> WHAT TO DO
The full listing should be set down exactly as it reads.

> THE DATA

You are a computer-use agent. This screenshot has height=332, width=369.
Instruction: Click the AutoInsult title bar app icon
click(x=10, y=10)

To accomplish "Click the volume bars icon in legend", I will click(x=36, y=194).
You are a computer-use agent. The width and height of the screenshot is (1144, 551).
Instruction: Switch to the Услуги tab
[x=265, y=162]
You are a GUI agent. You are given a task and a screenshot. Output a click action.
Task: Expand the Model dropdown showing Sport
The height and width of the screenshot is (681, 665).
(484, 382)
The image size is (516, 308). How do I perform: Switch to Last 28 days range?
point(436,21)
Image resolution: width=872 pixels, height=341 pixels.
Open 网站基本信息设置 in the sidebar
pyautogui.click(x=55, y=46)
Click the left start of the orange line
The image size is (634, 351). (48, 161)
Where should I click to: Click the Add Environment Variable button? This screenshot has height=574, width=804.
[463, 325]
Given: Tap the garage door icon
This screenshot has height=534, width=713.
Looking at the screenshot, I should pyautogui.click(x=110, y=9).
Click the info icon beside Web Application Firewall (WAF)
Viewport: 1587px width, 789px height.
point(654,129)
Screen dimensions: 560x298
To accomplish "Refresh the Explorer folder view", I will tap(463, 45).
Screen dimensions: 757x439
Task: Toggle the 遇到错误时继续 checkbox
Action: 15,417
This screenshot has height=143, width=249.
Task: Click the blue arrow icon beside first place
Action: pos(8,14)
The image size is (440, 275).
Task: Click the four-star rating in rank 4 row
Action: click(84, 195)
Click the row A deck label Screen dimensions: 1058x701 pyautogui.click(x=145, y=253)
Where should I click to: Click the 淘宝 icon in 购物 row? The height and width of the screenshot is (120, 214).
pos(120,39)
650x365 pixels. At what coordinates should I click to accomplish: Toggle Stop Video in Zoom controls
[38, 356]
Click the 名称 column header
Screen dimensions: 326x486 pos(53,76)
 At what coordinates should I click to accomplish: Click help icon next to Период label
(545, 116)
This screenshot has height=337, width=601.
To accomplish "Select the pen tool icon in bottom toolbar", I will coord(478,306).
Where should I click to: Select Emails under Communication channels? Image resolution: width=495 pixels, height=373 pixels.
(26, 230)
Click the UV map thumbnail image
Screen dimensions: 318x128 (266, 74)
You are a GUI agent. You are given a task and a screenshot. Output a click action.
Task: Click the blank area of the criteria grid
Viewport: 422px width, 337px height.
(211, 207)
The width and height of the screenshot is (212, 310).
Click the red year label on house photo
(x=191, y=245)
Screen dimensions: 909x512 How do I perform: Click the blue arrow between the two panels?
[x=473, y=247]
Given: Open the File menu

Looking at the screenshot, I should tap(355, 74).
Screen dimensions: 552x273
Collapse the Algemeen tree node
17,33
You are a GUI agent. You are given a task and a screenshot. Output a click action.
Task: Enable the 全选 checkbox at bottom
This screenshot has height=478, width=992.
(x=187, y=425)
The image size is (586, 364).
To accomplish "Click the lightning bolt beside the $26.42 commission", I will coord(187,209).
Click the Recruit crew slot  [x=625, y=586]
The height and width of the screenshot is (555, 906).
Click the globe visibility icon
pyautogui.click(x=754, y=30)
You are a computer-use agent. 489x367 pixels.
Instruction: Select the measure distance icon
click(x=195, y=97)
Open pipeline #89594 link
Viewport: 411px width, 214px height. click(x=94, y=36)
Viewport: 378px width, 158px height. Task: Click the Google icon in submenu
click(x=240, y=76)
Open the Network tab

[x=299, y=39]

> COMPLETED TASK
You are a computer-use agent. This screenshot has height=332, width=369.
Instruction: Click the AutoInsult title bar app icon
click(x=10, y=10)

To accomplish "Click the volume bars icon in legend", I will click(x=36, y=194).
You are a computer-use agent. The width and height of the screenshot is (1144, 551).
Instruction: Switch to the Услуги tab
[x=265, y=162]
You are a GUI agent. You are given a task and a screenshot. Output a click action.
Task: Expand the Model dropdown showing Sport
The height and width of the screenshot is (681, 665).
(484, 382)
The image size is (516, 308). How do I perform: Switch to Last 28 days range?
point(436,21)
Image resolution: width=872 pixels, height=341 pixels.
Open 网站基本信息设置 in the sidebar
pyautogui.click(x=55, y=46)
Click the left start of the orange line
The image size is (634, 351). (48, 161)
Where should I click to: Click the Add Environment Variable button? This screenshot has height=574, width=804.
[463, 325]
Given: Tap the garage door icon
This screenshot has height=534, width=713.
Looking at the screenshot, I should pyautogui.click(x=110, y=9).
Click the info icon beside Web Application Firewall (WAF)
Viewport: 1587px width, 789px height.
point(654,129)
Screen dimensions: 560x298
To accomplish "Refresh the Explorer folder view", I will tap(463, 45).
Screen dimensions: 757x439
Task: Toggle the 遇到错误时继续 checkbox
Action: 15,417
This screenshot has height=143, width=249.
Task: Click the blue arrow icon beside first place
Action: pos(8,14)
The image size is (440, 275).
Task: Click the four-star rating in rank 4 row
Action: click(84, 195)
Click the row A deck label Screen dimensions: 1058x701 pyautogui.click(x=145, y=253)
Where should I click to: Click the 淘宝 icon in 购物 row? The height and width of the screenshot is (120, 214).
pos(120,39)
650x365 pixels. At what coordinates should I click to accomplish: Toggle Stop Video in Zoom controls
[38, 356]
Click the 名称 column header
Screen dimensions: 326x486 pos(53,76)
 At what coordinates should I click to accomplish: Click help icon next to Период label
(545, 116)
This screenshot has height=337, width=601.
To accomplish "Select the pen tool icon in bottom toolbar", I will coord(478,306).
Where should I click to: Select Emails under Communication channels? Image resolution: width=495 pixels, height=373 pixels.
(26, 230)
Click the UV map thumbnail image
Screen dimensions: 318x128 (266, 74)
You are a GUI agent. You are given a task and a screenshot. Output a click action.
Task: Click the blank area of the criteria grid
Viewport: 422px width, 337px height.
(211, 207)
The width and height of the screenshot is (212, 310).
Click the red year label on house photo
(x=191, y=245)
Screen dimensions: 909x512 How do I perform: Click the blue arrow between the two panels?
[x=473, y=247]
Given: Open the File menu

Looking at the screenshot, I should tap(355, 74).
Screen dimensions: 552x273
Collapse the Algemeen tree node
17,33
You are a GUI agent. You are given a task and a screenshot. Output a click action.
Task: Enable the 全选 checkbox at bottom
This screenshot has height=478, width=992.
(x=187, y=425)
The image size is (586, 364).
To accomplish "Click the lightning bolt beside the $26.42 commission", I will coord(187,209).
Click the Recruit crew slot  [x=625, y=586]
The height and width of the screenshot is (555, 906).
Click the globe visibility icon
pyautogui.click(x=754, y=30)
You are a computer-use agent. 489x367 pixels.
Instruction: Select the measure distance icon
click(x=195, y=97)
Open pipeline #89594 link
Viewport: 411px width, 214px height. click(x=94, y=36)
Viewport: 378px width, 158px height. Task: Click the Google icon in submenu
click(x=240, y=76)
Open the Network tab

[x=299, y=39]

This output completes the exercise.